▶ **Records for the task**:
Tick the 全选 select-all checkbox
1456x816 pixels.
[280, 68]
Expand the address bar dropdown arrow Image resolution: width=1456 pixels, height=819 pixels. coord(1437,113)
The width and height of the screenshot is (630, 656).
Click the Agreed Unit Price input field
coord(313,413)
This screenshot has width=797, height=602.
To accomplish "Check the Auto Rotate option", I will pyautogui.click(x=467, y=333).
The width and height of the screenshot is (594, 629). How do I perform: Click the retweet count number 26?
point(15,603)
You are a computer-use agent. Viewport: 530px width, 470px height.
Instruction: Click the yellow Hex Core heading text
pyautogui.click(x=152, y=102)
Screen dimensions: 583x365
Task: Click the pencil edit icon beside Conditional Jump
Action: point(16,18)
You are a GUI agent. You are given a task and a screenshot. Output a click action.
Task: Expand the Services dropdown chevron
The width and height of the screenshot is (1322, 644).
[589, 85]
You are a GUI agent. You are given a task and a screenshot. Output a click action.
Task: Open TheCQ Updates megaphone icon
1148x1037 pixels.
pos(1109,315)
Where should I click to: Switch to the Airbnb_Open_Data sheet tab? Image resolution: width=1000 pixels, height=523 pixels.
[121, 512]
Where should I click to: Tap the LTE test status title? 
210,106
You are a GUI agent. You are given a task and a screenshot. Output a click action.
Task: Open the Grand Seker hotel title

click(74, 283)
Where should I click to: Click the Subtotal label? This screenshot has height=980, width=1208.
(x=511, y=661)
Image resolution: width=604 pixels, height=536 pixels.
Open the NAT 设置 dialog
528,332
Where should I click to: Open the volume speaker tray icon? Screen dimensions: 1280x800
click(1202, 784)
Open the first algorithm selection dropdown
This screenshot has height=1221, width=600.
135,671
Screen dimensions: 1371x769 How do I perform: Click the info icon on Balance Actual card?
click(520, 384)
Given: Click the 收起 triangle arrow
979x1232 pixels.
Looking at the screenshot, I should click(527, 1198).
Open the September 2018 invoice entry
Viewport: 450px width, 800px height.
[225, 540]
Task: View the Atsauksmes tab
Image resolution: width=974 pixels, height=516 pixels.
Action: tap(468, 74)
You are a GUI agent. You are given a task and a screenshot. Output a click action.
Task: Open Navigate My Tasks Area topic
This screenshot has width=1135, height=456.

▶ **Work instructions**:
Go through the records above, find each line with the string "dropdown", and copy it.

▶ **Exercise solution**:
Expand the address bar dropdown arrow Image resolution: width=1456 pixels, height=819 pixels. coord(1437,113)
Task: Expand the Services dropdown chevron
Open the first algorithm selection dropdown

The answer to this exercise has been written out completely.